At the same time, though, there’s a rabid demand for films across the genre. This is due in part to availability of formerly obscure films to a new, savvier audience, the resulting demand for even more product buried deeper in the annals of the genre, and nostalgia for those days when horror movies still felt genuinely dangerous – long before something like Herschell Gordon Lewis’ sleaze-ball gorefest Two Thousand Maniacs! would be even considered remake material (it was in fact remade in 2005). Now, with A-list directors Quentin Tarantino and Robert Rodriguez having made Grindhouse, complete with fake trailers in between the two violent, bloody features comprising the movie, and an artificially-damaged picture (intentionally, to appear crappier!), horror just doesn’t seem as rebellious as it once was.

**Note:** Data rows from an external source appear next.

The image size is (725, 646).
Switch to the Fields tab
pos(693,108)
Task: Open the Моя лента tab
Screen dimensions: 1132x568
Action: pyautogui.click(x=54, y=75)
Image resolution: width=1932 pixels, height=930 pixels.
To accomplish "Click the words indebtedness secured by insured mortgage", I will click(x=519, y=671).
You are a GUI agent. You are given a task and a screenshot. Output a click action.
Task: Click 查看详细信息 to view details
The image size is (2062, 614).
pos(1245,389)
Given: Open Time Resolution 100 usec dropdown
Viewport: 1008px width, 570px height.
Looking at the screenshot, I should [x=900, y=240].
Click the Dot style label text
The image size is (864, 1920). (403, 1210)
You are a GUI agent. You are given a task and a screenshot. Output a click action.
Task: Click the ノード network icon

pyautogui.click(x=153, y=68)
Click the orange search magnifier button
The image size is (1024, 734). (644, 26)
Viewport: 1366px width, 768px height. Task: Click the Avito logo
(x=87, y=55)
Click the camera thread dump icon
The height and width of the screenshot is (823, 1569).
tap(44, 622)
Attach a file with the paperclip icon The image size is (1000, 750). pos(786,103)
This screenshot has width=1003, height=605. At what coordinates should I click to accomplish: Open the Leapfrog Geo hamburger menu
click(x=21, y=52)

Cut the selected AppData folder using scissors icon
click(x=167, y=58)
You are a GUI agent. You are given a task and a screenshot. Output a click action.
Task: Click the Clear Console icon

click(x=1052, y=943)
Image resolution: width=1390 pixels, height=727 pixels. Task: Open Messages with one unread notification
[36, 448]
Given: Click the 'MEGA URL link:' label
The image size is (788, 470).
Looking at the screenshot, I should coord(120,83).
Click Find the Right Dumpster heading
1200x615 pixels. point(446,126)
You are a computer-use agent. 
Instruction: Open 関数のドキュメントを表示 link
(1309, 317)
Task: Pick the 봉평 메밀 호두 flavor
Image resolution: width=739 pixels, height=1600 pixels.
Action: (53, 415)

This, of course, presents a problem. When rebelling against the norm becomes the norm, how does the horror community retain it’s identity as consumers of outsider culture?
One way is to embrace those more genuine viewing experiences. Let the suburbanites watch Hostel rentals in the safety of their cul-de-sacs, the real horror fans go to late night screenings at rep theatres, where the patrons are loud, the images are grainy and experience is more cinematic – and most importantly, genuinely communal.
Although Monster Squad doesn’t get much more violent than the beloved nut punt, the very act of staying up late on a work night to watch a film that hasn’t even been issued on DVD, that most haven’t seen since they were kids and which could never look as crisp as a digitally cleaned up version, is its own form of rebellion. It’s here, in the aging rep theatres, surrounded by like-minded transgressors intent on exploring the full scope of the genre, that horror truly retains its power.
Dave Alexander is the Managing Editor for Rue Morgue magazine. Before taking the gig in January of 2004, he spent his entire life in Edmonton, where he earned a Film and Media Studies degree from the University of Alberta and worked as freelance writer. He’s also a long-time FAVA member, with several award-winning short films under his belt, and served as the editor of the 2004 edition of POV. He wouldn’t hesitate to kick a wolfman in the nards.






Comment by The Retropolitan — January 19, 2007 @ 10:10 am
You have to be careful when you extrapolate cultural trends from Monster Squad, what with it happening to be only THE GREATEST FILM OF ALL TIME. It has a unique power over the masses that normal horror films don’t. Nard power.
Comment by Dave — January 19, 2007 @ 12:24 pm
Ha ha!
Very true. All cultural inroads lead to nard-kicking.